Background: End stage renal disease (ESRD) cause the high morbidity, mortality, and cost in health
care system. The prevention of chronic kidney disease/ESRD is the early recognition and
appropriate treatment of the etiology disease. Glomerulonephritis (GN) is the third most common
cause of ESRD in Thailand comparable to the Western country. The development of qualified
registry and GN network may improve the health care service and accurate epidemiological data
that support the further studies in both clinical and translational research.

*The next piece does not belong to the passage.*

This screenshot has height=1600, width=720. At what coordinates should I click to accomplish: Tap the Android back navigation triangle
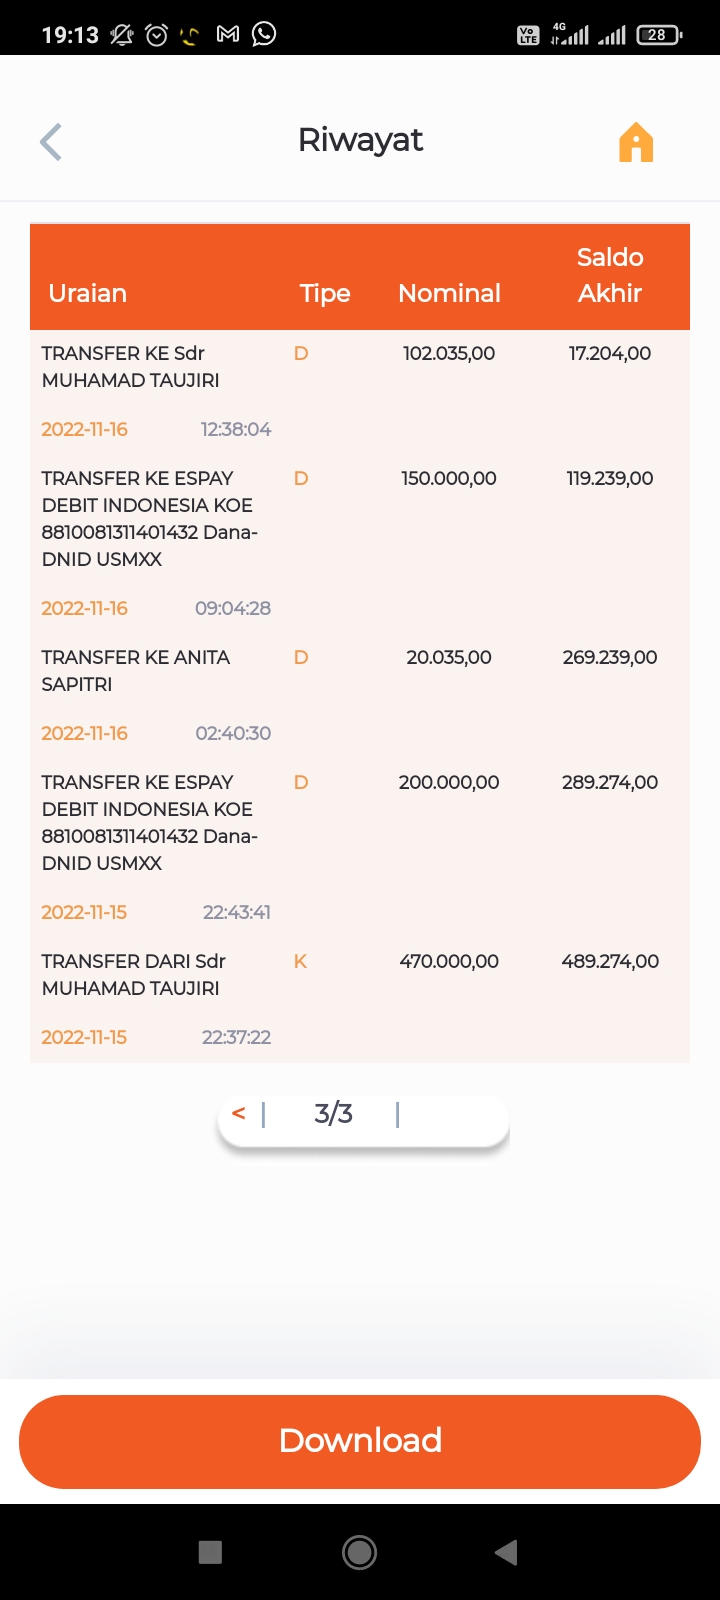[506, 1552]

Objective: To develop web-based On-line Thai Glomerular Disease Registry for studying the
epidemiology and clinical outcomes of glomerular diseases in Thailand. To develop Thai
Glomerular Disease Collaborative Network (TGDCN) through the country for creating the GN
database and supporting together in taking care of the patients. To perform the clinical
recommendation in GN management.
Methods: TGDCN originally consists of 9 tertiary care centers. We developed the Web-based
Online registry to collect the data from all native kidney biopsy-proven GN patients with aged >
18 years after approval by the ethical committee of each site. We recorded the demographic data
including gender, age, education, native habitat and the laboratory tests including serum
creatinine, albumin, cholesterol, urinalysis, proteinuria, serology tests and the pathological
findings. The clinical outcomes including remission, flare, doubling of serum creatinine, renal
survival, and patient survival were investigated.

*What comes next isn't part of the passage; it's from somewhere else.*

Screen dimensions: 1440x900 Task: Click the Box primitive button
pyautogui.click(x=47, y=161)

Results: We recruited 666 patients performed kidney biopsy during Jul 1, 2014 to Jun 30, 2015.
The female to male ratio was 2.16:1. The mean age, creatinine, albumin, and cholesterol were 42
(18-82) years, 1.4 (0.4-13) mg/dL, 2.9+0.8 g/dL, and 296+118 mg/dL in respectively. The median
proteinuria was 3.2 g/day and ranged 0-22 g/day. The patients presented with 34% of nephrotic
syndrome, 22% of nephritis, 21.7% of nephrotic nephritis, 52% of renal impairment (creatinine >
1.2 mg/dL), and 54.4% of new or aggravated hypertension. The renal pathological findings showed 38% of lupus nephritis (LN), 17.6% of IgA nephropathy (IgAN), 9% of focal segmental
glomerulosclerosis (FSGS), and 8.9% of membranous nephropathy (MN). The mean age of LN,
IgAN, FSGS, and MN were 34, 38, 46, and 50 years. The average creatinine at biopsy of LN, IgAN,
FSGS, and MN were 1.9, 2.4, 2.4, and 1.1 mg/dL. Due to the time limited, the clinical outcomes
were not described at this time.
Conclusion: Our study described the first three common renal pathological findings including LN,
IgAN, and FSGS They were in the working age and presented with the initial renal impairment at
kidney biopsy. This might be the severity of the disease or the delay in performing biopsy due to
limitation of facility in kidney biopsy procedure and referring system. In addition to the data from
Thailand Renal Replacement Therapy (TRT), LN, IgAN, and FSGS were the most common GN
causing the ESRD in our country. Early diagnosis and proper management should be improve the
clinical outcomes among these patients.